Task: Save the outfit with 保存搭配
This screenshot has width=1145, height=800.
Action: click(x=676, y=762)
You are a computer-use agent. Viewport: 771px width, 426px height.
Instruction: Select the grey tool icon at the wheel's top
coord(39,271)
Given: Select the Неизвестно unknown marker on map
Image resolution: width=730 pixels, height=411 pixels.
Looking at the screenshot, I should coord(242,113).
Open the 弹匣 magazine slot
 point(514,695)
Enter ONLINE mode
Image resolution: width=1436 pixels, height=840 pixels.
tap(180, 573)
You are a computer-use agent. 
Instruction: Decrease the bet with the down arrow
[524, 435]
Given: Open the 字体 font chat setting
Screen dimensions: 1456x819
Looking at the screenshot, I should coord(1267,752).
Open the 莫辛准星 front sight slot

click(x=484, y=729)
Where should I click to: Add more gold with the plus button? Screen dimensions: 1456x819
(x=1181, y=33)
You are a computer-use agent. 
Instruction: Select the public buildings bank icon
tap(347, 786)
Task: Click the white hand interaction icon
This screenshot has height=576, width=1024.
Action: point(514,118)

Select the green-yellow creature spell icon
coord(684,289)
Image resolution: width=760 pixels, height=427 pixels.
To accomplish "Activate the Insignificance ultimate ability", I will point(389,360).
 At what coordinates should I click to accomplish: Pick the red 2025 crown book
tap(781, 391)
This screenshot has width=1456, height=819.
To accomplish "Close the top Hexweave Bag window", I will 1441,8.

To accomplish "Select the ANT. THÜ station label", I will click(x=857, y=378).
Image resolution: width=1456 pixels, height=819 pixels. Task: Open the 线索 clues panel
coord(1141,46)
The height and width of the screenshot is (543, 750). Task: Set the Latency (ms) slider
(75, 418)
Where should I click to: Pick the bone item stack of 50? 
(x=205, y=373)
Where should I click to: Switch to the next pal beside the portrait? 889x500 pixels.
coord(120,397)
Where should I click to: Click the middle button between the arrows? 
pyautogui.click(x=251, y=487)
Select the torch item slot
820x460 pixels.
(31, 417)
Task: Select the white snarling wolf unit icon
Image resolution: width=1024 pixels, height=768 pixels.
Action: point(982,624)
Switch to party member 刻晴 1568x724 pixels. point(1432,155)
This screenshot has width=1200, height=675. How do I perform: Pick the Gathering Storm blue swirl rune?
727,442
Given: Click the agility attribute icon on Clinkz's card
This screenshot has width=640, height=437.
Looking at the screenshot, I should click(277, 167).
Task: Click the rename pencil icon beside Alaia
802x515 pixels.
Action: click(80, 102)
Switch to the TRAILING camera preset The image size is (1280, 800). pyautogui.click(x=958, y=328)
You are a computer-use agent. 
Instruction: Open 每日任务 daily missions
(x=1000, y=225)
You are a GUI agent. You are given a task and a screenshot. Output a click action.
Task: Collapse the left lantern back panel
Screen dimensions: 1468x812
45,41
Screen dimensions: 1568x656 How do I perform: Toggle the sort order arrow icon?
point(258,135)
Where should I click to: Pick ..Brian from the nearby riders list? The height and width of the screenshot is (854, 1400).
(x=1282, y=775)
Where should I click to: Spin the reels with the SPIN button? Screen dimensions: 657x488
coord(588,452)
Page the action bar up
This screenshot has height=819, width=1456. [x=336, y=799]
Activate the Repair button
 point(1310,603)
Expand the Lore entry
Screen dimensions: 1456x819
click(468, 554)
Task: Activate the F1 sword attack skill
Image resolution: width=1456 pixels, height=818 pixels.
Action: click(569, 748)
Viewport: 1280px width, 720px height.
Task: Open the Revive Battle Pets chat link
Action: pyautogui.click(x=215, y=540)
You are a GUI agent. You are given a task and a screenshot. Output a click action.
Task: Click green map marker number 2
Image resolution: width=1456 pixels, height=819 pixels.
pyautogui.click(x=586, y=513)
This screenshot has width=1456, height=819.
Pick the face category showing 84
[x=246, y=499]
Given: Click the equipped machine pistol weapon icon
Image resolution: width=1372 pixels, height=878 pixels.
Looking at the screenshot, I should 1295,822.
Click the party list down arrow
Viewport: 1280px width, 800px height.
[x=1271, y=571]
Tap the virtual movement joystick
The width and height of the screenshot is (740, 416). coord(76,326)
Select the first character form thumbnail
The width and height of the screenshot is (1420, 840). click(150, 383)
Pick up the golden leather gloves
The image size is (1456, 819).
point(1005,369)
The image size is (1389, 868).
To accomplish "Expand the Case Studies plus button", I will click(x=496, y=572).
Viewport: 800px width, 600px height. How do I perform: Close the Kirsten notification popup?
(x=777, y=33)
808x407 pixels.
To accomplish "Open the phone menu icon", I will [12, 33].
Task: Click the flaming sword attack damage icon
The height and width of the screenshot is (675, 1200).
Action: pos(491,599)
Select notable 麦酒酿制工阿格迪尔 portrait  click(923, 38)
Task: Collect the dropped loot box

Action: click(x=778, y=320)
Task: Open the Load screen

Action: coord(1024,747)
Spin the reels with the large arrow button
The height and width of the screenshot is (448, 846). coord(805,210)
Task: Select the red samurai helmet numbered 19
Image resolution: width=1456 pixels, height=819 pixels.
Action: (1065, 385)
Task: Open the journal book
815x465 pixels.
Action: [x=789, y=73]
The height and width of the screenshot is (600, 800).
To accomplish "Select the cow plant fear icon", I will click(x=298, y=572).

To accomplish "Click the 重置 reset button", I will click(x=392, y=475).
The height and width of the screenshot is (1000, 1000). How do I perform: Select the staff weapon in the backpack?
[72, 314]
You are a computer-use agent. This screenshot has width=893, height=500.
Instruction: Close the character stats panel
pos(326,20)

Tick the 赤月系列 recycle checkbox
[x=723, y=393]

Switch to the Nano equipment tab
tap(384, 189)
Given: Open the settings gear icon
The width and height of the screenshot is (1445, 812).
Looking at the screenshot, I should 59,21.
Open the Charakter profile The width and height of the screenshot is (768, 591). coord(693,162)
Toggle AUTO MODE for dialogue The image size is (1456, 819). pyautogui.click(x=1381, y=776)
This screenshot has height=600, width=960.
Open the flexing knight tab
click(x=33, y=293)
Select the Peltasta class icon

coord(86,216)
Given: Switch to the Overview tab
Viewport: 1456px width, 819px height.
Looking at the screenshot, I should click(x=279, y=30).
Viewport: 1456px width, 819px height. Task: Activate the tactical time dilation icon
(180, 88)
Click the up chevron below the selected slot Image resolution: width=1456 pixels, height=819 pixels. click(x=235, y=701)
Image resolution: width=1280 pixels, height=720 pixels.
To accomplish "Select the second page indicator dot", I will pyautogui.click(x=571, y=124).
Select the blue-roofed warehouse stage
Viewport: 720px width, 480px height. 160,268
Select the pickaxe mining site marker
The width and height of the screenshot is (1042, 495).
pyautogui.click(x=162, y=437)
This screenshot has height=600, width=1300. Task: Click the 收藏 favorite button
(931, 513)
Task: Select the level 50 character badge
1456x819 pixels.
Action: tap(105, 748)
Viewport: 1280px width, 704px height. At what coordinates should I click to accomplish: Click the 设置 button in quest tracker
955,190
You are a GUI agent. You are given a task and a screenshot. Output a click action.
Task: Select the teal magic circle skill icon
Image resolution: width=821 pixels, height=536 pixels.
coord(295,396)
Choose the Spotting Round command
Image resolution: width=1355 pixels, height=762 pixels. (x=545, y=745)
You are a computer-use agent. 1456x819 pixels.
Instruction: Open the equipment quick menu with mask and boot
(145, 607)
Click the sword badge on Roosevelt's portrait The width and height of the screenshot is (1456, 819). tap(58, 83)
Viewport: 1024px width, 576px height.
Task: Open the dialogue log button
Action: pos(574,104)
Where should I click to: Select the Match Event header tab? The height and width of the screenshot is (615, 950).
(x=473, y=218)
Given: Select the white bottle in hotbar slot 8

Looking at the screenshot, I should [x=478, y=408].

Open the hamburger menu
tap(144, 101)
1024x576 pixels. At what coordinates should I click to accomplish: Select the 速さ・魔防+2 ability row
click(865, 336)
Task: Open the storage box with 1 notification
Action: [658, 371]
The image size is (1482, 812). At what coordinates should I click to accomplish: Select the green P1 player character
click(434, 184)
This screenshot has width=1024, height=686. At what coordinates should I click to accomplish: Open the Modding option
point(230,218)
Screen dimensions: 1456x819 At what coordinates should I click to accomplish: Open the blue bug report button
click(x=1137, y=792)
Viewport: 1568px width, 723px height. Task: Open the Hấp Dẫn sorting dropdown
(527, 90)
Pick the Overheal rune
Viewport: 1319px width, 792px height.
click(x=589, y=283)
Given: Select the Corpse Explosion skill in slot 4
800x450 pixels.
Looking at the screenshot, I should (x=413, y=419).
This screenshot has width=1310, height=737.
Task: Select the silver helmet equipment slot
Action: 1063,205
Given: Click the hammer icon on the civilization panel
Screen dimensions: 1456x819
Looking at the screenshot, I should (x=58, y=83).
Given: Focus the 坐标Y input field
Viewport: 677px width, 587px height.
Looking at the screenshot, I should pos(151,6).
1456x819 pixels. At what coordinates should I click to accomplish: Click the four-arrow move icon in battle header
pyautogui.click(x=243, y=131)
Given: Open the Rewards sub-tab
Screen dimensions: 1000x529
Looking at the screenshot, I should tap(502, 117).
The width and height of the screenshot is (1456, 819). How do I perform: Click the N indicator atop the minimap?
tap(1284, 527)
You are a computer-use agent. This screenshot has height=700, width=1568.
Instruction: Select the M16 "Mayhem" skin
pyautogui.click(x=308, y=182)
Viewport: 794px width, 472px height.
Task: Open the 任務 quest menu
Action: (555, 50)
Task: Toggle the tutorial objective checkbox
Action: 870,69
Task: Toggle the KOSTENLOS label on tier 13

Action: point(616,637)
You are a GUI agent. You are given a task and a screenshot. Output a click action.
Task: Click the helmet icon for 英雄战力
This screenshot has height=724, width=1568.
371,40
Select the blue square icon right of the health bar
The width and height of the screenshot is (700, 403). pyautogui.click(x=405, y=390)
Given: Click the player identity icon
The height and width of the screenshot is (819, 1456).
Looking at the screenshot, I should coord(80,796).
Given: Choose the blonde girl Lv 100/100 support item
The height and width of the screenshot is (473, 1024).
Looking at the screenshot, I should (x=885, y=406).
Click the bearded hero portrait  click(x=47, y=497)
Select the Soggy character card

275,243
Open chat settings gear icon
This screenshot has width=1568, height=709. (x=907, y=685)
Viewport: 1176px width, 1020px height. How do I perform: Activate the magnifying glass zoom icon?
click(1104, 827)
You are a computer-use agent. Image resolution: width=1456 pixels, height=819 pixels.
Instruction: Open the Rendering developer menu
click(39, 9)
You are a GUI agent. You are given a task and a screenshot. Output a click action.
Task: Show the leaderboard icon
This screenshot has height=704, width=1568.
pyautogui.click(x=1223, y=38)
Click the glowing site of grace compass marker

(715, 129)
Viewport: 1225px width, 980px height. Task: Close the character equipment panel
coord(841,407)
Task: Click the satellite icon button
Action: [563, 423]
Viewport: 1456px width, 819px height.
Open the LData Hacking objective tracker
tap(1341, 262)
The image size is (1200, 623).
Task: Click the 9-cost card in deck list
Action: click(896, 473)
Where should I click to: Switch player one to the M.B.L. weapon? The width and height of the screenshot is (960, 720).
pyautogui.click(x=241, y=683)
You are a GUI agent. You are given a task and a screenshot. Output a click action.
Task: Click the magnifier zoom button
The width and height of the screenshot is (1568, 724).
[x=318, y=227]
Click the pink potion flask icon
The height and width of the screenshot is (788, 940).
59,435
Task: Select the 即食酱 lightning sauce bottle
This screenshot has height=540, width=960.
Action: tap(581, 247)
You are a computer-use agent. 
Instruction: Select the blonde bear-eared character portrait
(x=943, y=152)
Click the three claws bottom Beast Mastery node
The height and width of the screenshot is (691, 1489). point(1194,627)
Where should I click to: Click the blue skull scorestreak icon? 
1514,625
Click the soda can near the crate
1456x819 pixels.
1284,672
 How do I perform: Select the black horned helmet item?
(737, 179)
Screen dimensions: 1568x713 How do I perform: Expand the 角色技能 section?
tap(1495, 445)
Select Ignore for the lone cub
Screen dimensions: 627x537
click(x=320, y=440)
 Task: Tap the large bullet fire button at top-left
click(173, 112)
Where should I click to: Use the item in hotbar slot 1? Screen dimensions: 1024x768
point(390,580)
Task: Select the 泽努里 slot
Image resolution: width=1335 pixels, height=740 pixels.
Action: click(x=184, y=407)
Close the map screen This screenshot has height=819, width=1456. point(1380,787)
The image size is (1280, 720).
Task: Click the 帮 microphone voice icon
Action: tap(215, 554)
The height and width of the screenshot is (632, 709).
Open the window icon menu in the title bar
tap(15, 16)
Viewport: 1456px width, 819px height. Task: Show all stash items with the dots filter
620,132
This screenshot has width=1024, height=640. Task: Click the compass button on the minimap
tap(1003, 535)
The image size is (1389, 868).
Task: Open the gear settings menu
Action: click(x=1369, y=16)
⁂
* **THE REQUEST**
Reproduce only the items from the line containing "线索 clues panel" through the line containing "coord(120,397)", and swap "portrait" for "avatar" with nothing else changed.

* **REPLY**
Image resolution: width=1456 pixels, height=819 pixels. Task: Open the 线索 clues panel
coord(1141,46)
The height and width of the screenshot is (543, 750). Task: Set the Latency (ms) slider
(75, 418)
Where should I click to: Pick the bone item stack of 50? 
(x=205, y=373)
Where should I click to: Switch to the next pal beside the avatar? 889x500 pixels.
coord(120,397)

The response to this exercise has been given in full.